— Exercise —
What's needed is an exact copy of the lines from the one that contains "Given: Click the NEXT button in the tooltip" to the end of the data below, leaving the pictures out.

— Material provided —
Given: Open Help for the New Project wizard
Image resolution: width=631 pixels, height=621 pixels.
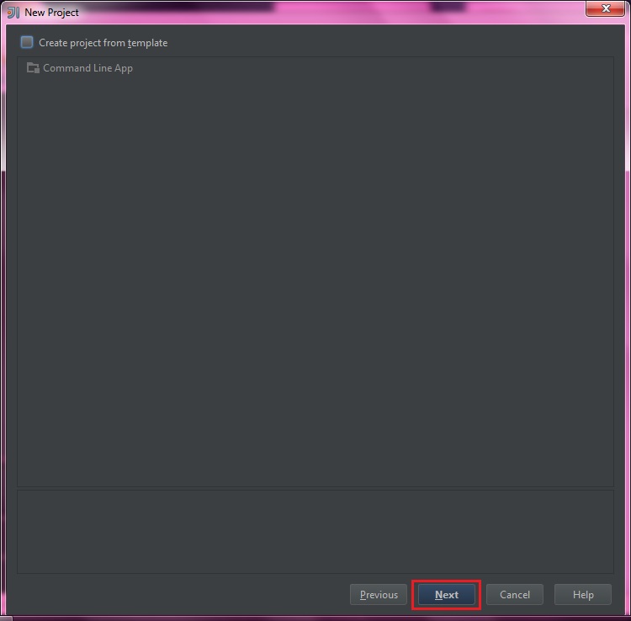Looking at the screenshot, I should (x=583, y=594).
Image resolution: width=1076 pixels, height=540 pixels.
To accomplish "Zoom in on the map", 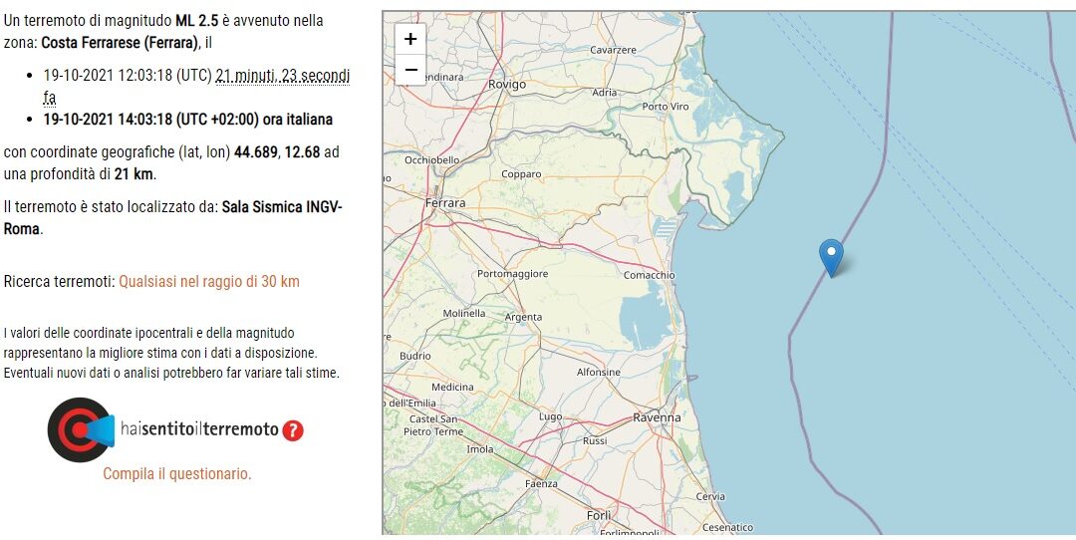I will pos(410,39).
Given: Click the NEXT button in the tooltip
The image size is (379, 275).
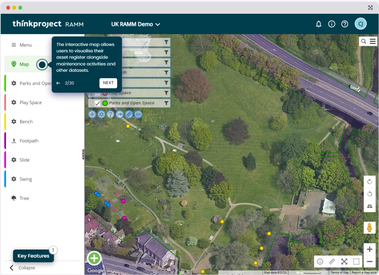Looking at the screenshot, I should click(108, 83).
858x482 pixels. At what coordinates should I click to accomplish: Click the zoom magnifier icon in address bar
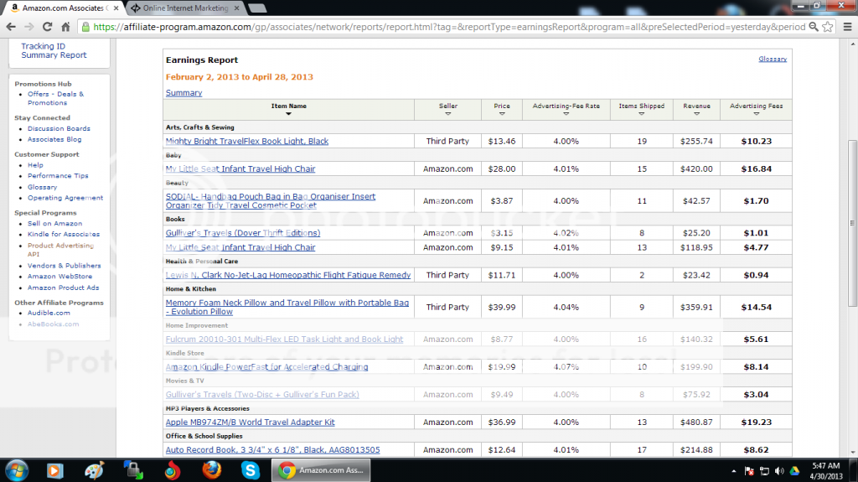(x=814, y=26)
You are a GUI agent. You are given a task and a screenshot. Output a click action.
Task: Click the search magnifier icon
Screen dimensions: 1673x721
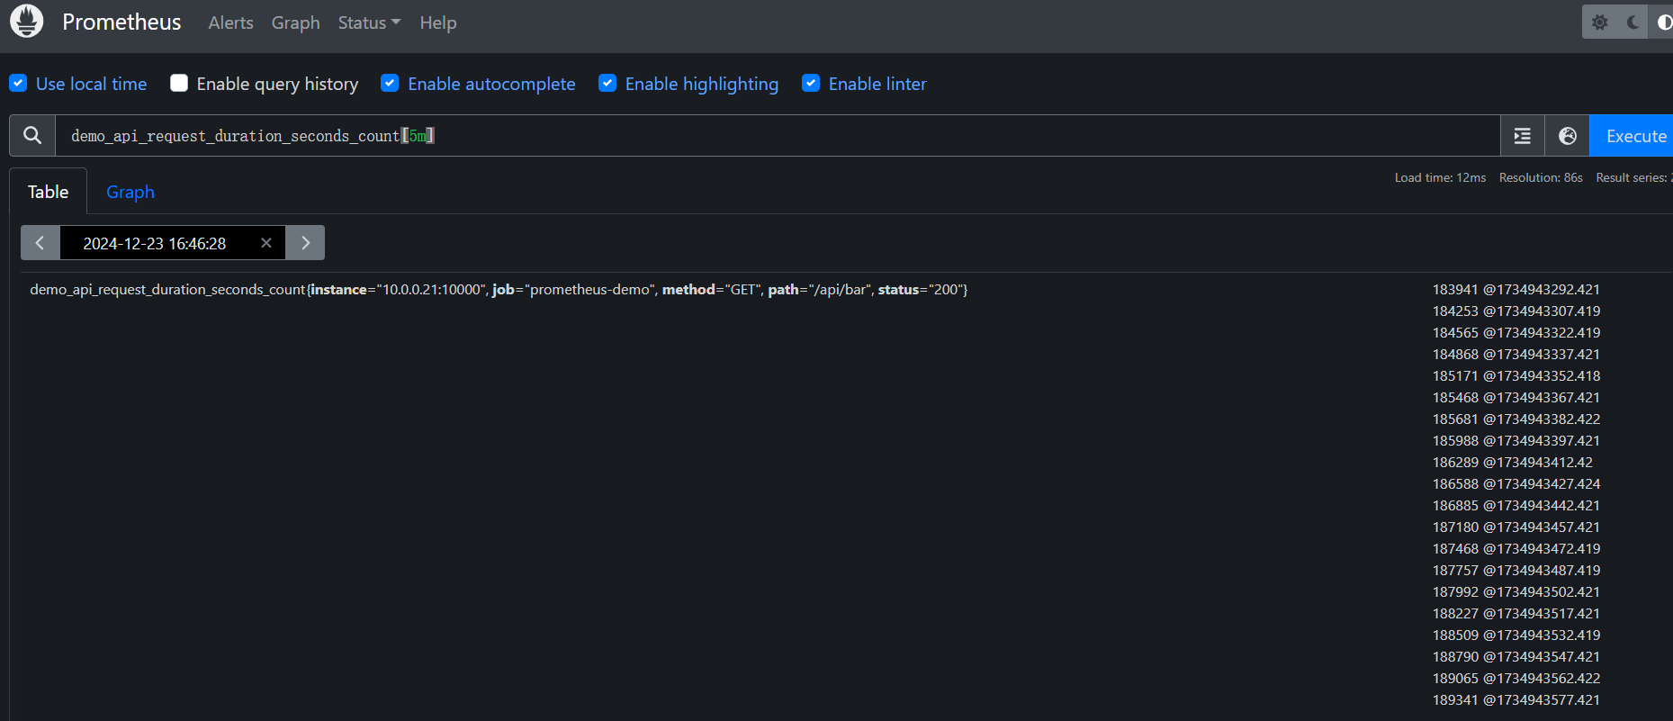pyautogui.click(x=32, y=136)
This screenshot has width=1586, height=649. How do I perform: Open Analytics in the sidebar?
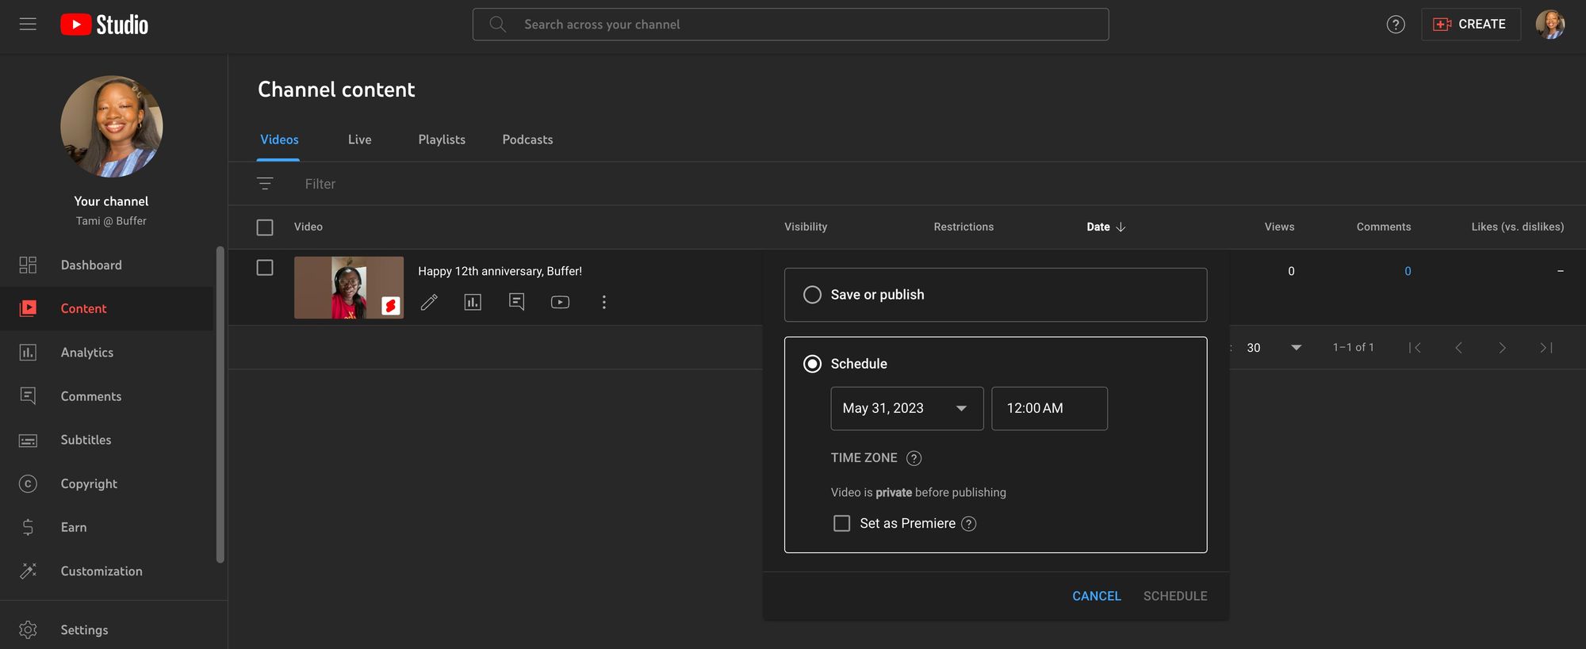point(86,353)
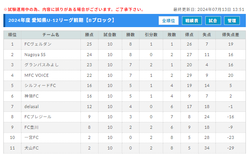Open the 全順位 tab

(x=168, y=21)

— Result —
Given: Click the NEXT button in the tooltip
The image size is (379, 275).
Looking at the screenshot, I should click(108, 83).
858x482 pixels. At what coordinates should I click to accomplish: Click the zoom magnifier icon in address bar
(x=814, y=26)
You are a GUI agent. You are given a task and a screenshot. Output a click action.
Task: Click the search magnifier icon
Screen dimensions: 1673x721
pyautogui.click(x=32, y=136)
This screenshot has width=1586, height=649. How do I perform: Open Analytics in the sidebar?
point(86,353)
Open the 全順位 tab

(x=168, y=21)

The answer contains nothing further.